That moment when you cut into a light fluffy poached egg, and the creamy yolk spills over layers of toast, smoked ham and avocado, has to be one of my favourites. But how oh how to guarantee that perfect creamy oozy egg? I was delighted to see that Felicity Cloake on the Guardian food blog, had taken it upon herself to really explore all techniques which you can see here.
I decided to try her most recommended technique, the ‘Vortex’ method and was delighted. It not only works perfectly but produces a super professional and pretty tear drop result. My only modification is that I used a small wok for the water as it gives the perfect depth of water and creates a deeper vortex for the egg to poach in. For Sacha and I there was a 3 minute wait between eggs, which was hardly a wait at all, and the first egg was still warm and perfect.
The perfect poached egg
1 large fresh egg
1 drop vinegar
1. Half fill a medium saucepan, (I tried a wok which was fantastic), with water and bring to the boil.

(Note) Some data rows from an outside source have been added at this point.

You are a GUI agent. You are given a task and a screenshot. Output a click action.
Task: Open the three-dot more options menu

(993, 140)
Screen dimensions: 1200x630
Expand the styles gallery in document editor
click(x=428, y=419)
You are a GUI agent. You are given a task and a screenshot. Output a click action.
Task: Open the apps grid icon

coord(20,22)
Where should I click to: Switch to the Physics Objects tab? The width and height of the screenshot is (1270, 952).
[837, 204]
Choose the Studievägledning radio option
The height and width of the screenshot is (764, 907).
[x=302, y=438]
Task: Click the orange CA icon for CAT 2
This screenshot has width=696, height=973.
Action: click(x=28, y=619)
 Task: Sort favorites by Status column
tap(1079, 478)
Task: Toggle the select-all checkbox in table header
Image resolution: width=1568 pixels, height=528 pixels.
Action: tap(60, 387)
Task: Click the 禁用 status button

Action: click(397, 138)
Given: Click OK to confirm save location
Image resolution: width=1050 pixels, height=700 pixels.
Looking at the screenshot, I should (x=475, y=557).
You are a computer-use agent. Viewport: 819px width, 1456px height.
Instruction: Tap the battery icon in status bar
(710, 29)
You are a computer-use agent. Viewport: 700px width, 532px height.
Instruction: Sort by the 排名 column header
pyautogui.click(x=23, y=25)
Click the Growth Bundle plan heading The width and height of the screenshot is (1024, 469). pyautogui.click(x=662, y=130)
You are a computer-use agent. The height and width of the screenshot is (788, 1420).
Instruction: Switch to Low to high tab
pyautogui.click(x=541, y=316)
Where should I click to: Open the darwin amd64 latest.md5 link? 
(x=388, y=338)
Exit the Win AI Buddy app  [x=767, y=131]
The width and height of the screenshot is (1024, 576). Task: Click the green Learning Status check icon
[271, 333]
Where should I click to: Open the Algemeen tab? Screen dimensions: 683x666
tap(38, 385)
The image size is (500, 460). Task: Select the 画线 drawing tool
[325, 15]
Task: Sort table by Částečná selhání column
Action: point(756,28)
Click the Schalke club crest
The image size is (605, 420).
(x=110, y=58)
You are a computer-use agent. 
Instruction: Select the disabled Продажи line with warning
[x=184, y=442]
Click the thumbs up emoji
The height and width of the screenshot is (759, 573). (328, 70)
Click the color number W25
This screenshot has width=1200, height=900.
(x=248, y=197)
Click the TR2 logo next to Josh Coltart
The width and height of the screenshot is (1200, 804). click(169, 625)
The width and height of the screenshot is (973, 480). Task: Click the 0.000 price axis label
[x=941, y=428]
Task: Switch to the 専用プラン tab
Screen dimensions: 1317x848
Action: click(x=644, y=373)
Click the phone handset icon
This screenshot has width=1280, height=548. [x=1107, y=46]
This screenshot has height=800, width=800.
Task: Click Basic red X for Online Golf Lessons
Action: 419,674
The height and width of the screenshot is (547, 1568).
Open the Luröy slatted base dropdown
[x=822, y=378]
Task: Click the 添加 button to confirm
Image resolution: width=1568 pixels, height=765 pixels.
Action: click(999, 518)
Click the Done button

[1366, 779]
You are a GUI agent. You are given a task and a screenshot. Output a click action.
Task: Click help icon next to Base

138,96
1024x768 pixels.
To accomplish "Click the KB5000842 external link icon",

2. Meanwhile, crack the egg into a small ramekin and add a drop of vinegar.
3. Stir the boiling water vigorously with a balloon whisk until you have a whirlpool then immediately slip the egg into the centre, lowering the ramekin a couple of centimetres into the water.
4. Turn the heat down low, and cook for three minutes – use a timer to prevent overcooking. This is important as I have no sense of timing.